— Document excerpt —
^^^^

[Fig. 1.12]
We have arrived at the central problems that calculus was invented to solve. There are two questions, in opposite directions, and I hope you could see them coming.
Find the distance from the velocity, find the velocity from the distance. Our goal is to do both—but not in one section. Calculus may be a good course, but it is not magic. The first step is to let the velocity change in the steadiest possible way.
Question 1 Suppose the velocity at each time t is v(t) = 2t. Find ƒ(t).
With v = 2t, a physicist would say that the acceleration is constant (it equals 2). The driver steps on the gas, the car accelerates, and the speedometer goes steadily up. The distance goes up too—faster and faster. If we measure t in seconds and v in feet per second, the distance ƒ comes out in feet. After 10 seconds the speed is 20 feet per second. After 44 seconds the speed is 88 feet/second (which is 60 miles/hour). The acceleration is clear, but how far has the car gone?
Question 2 The distance traveled by time t is ƒ(t) = t². Find the velocity v(t).
The graph of ƒ(t) = t² is on the right of Figure 1.12. It is a parabola. The curve starts at zero, when the car is new. At t = 5 the distance is ƒ = 25. By t = 10, ƒ reaches 100.

^^^^

— Data —

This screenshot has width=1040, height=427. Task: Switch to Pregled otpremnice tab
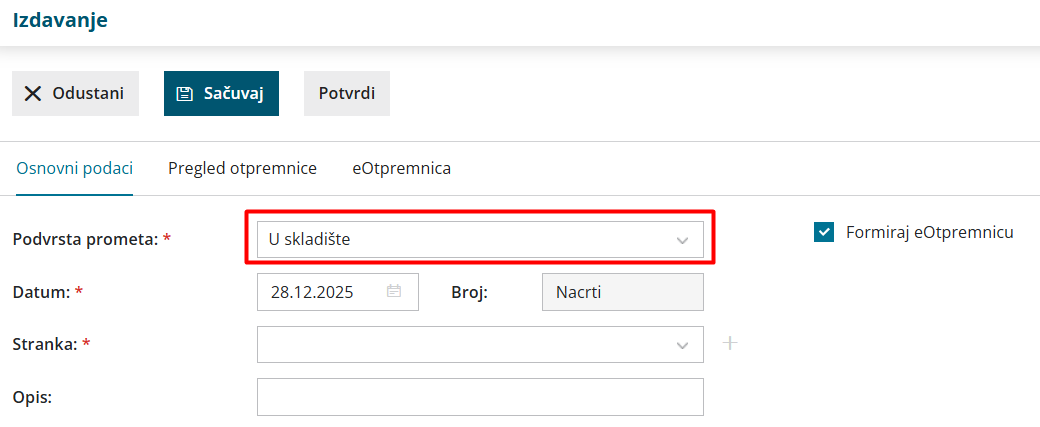[x=242, y=168]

^^^^

— Task directions —
Reproduce a stretch of the calculus passage word for word: begin at the words "Question 1 Suppose" and stop after "ƒ reaches 100.". The listing has no connection to the calculus passage.

— The result —
Question 1 Suppose the velocity at each time t is v(t) = 2t. Find ƒ(t).
With v = 2t, a physicist would say that the acceleration is constant (it equals 2). The driver steps on the gas, the car accelerates, and the speedometer goes steadily up. The distance goes up too—faster and faster. If we measure t in seconds and v in feet per second, the distance ƒ comes out in feet. After 10 seconds the speed is 20 feet per second. After 44 seconds the speed is 88 feet/second (which is 60 miles/hour). The acceleration is clear, but how far has the car gone?
Question 2 The distance traveled by time t is ƒ(t) = t². Find the velocity v(t).
The graph of ƒ(t) = t² is on the right of Figure 1.12. It is a parabola. The curve starts at zero, when the car is new. At t = 5 the distance is ƒ = 25. By t = 10, ƒ reaches 100.